======== Data records

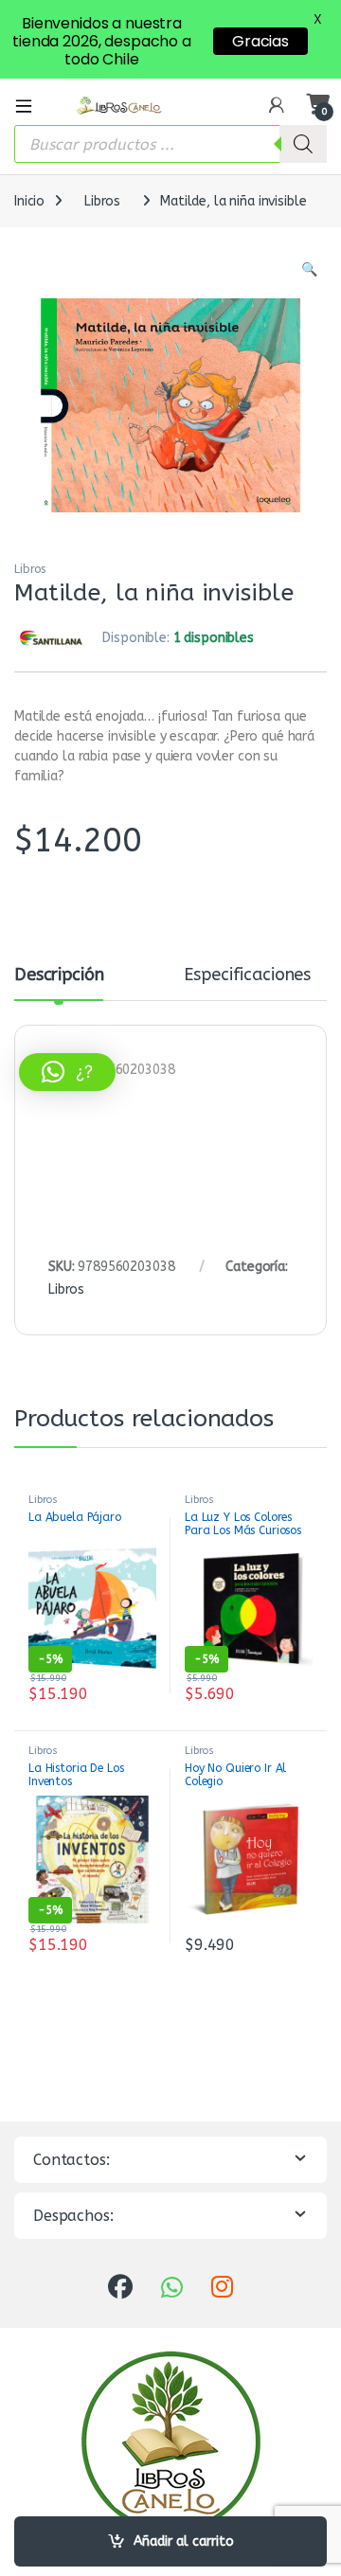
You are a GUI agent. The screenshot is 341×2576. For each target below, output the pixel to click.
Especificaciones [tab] (247, 975)
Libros (102, 201)
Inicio (29, 201)
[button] (309, 270)
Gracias (260, 41)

================

§ **What you should do**: Exclude the images and reproduce the remaining data exactly.

§ **Written solution**:
You are a GUI agent. The screenshot is 341×2576. For each target below, output the pixel to click.
Especificaciones [tab] (247, 975)
Libros (102, 201)
Inicio (29, 201)
[button] (309, 270)
Gracias (260, 41)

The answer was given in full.